L'avis de... Antoine Loudenot, responsable de la structuration d’instruments de capital chez Société Générale CIB

« Les émetteurs ont tendance à se montrer attentistes »

le 09/12/2010 L'AGEFI Hebdo

Quelle est l’ampleur du marché actuel du capital contingent ?

Les principales émissions sont celles de de Lloyd’s en novembre 2009 et de Rabobank en mars 2010. Elles sont destinées à renforcer le bilan de leur émetteur si le ratio de capital dur sur actifs pondérés est inférieur à 5 %. En attendant, il s’agit de dette senior dans le cas de Rabobank et de dette Tier two pour Lloyd’s. Les émetteurs ont tendance à se montrer attentistes car les investisseurs réclament des rendements élevés et parce que les règles sur ces titres ne sont pas encore connues. Les futurs titres dont le déclenchement de la conversion n’est pas forcément objectif mais potentiellement dépendant d’une décision du régulateur représentent une vraie difficulté et leur succès auprès des investisseurs obligataires n’est pas certain. Ceux-ci devraient être en outre réticents - voire dans l’incapacité - à miser sur des titres non notés, n’apparaissant pas dans les indices et ou susceptibles de se transformer en actions. Toutefois, ils sont intéressés par ces instruments et vont tenter de faire évoluer leurs contraintes.

Comment les émissions hybrides que vous avez récemment dirigées anticipent-elles Bâle III ?

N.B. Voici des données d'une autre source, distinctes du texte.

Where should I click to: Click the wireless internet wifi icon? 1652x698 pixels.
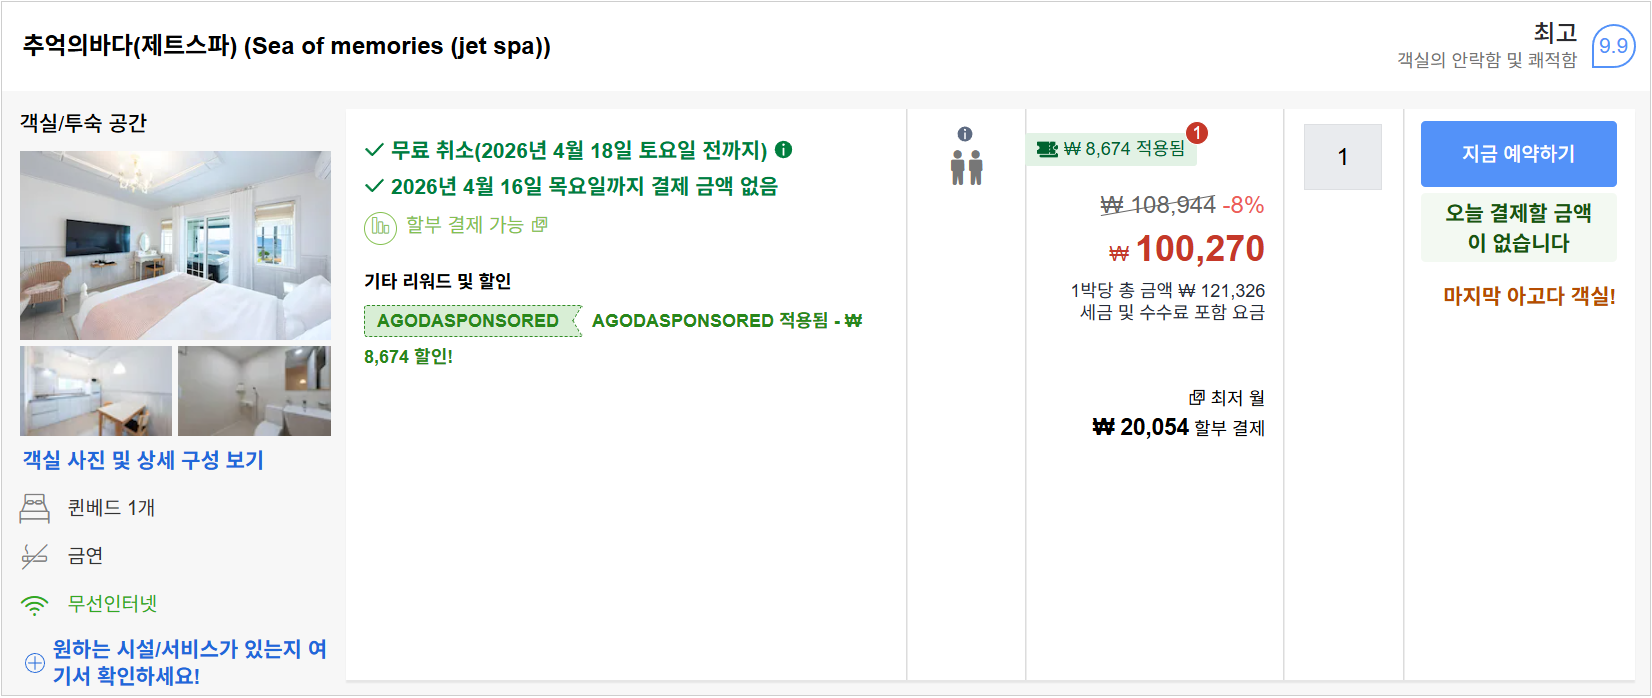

Les opérations récentes des banques italiennes, UniCredit en juillet dernier puis Intesa en octobre, ont permis de lever de la dette rentrant dans le ratio Tier one : il s’agit donc d’instruments venant juste après les actions en termes de risques mais n’absorbant les pertes qu’à partir d’un ratio réglementaire inférieur à 8 % actuellement. Ces émissions anticipent un peu Bâle III qui va aller plus loin que la directive européenne Capital Requirements II en termes d’absorption des pertes. Ainsi, l’émission par Intesa ne prévoit pas de step-up (un saut de rémunération en cas de non-remboursement de l’émission à une date précise),le comité de Bâle ayant clairement indiqué que les émetteurs ne doivent plus être incités à rembourser les investisseurs par anticipation. L’émission d’Intesa va même un peu plus loin que Bâle III en prévoyant que les titres serviront à absorber des pertes même si le ratio de solvabilité réglementaire n’est pas entamé, mais si la banque ou le régulateur le demandent. Compte tenu de l’incertitude réglementaire et de la possibilité laissée à Intesa de rembourser les titres s’ils ne sont pas conformes à la nouvelle réglementation, le rendement offert s’élève à 9,5 %. En outre, le remboursement s’effectuerait à 102 % du pair.